-- Begin --

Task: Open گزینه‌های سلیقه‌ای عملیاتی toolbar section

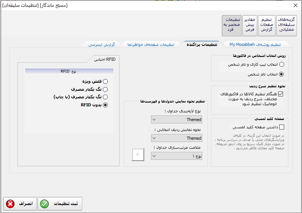Action: click(x=286, y=26)
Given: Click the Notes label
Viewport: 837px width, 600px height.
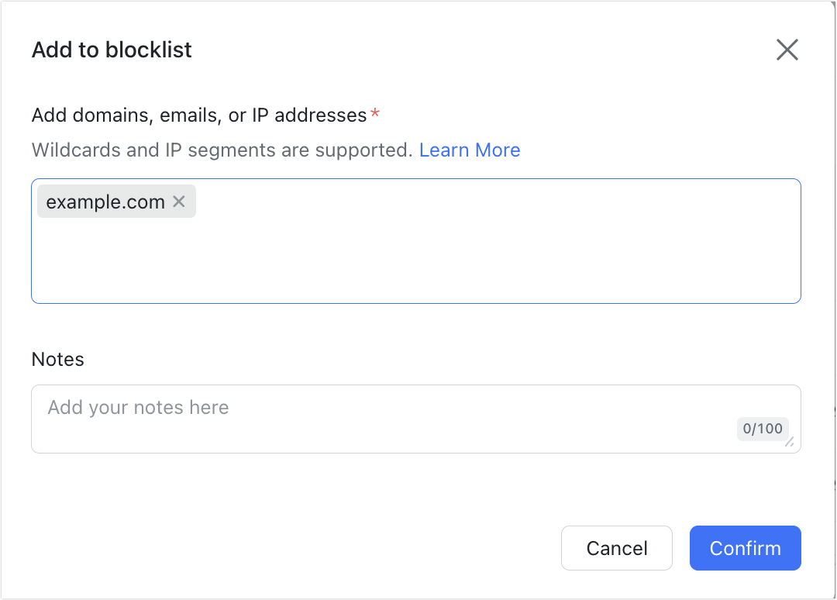Looking at the screenshot, I should coord(57,359).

-- End --

Copy every line above word for word. Leave the pictures out.

*Result of the task*
Task: Open گزینه‌های سلیقه‌ای عملیاتی toolbar section

Action: click(x=286, y=26)
Given: Click the Notes label
Viewport: 837px width, 600px height.
Looking at the screenshot, I should coord(57,359).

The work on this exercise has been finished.